There were no eyewitnesses to the kidnapping or the murder, so Purham and Sanders-Galvez were convicted largely on the physical, electronic, and forensic evidence they left behind. Police found Kedarie’s backpack and sneakers at the defendants’ place, as well as a ripped bedsheet that matched fibers found on Kedarie’s body. When police located Purham, he was driving the car that had been seen on surveillance video following Kedarie shortly before his abduction and murder. When police searched the car, they found a .357 revolver, which a ballistics expert determined to be the murder weapon. Records from the Defendants’ cellphone and social media accounts established that Sanders-Galvez had purchased the murder weapon over Facebook a few months before the murder. Records also showed that the Defendants’ phones both went dead during the two-hour period in which they committed the crime; that the Defendants posted on Facebook, approximately one hour after the murder, that they were skipping town; and that the Defendants both searched the internet in the days following the murder for updates on the status of the homicide investigation.

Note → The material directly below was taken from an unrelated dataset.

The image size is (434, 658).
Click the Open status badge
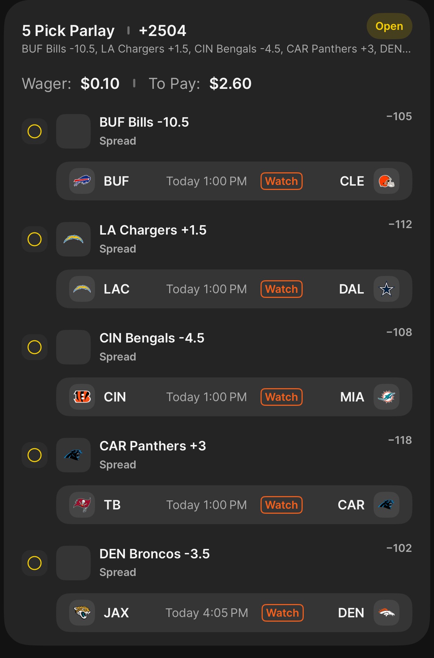coord(389,26)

The investigation was conducted by law enforcement officers from the Burlington (Iowa) Police Department and the Iowa Department of Criminal Investigation, with assistance from the FBI. Des Moines County Attorney Amy K. Beavers invited Iowa Assistant Attorney General Laura M. Roan, an experienced state murder prosecutor, and Trial Attorney Christopher J. Perras, a federal hate-crimes prosecutor from the Civil Rights Division of the Department of Justice, to assist with the prosecution.
Purham will be sentenced on Nov. 19. The mandatory sentence for first-degree murder in Iowa is life imprisonment without the possibility of parole.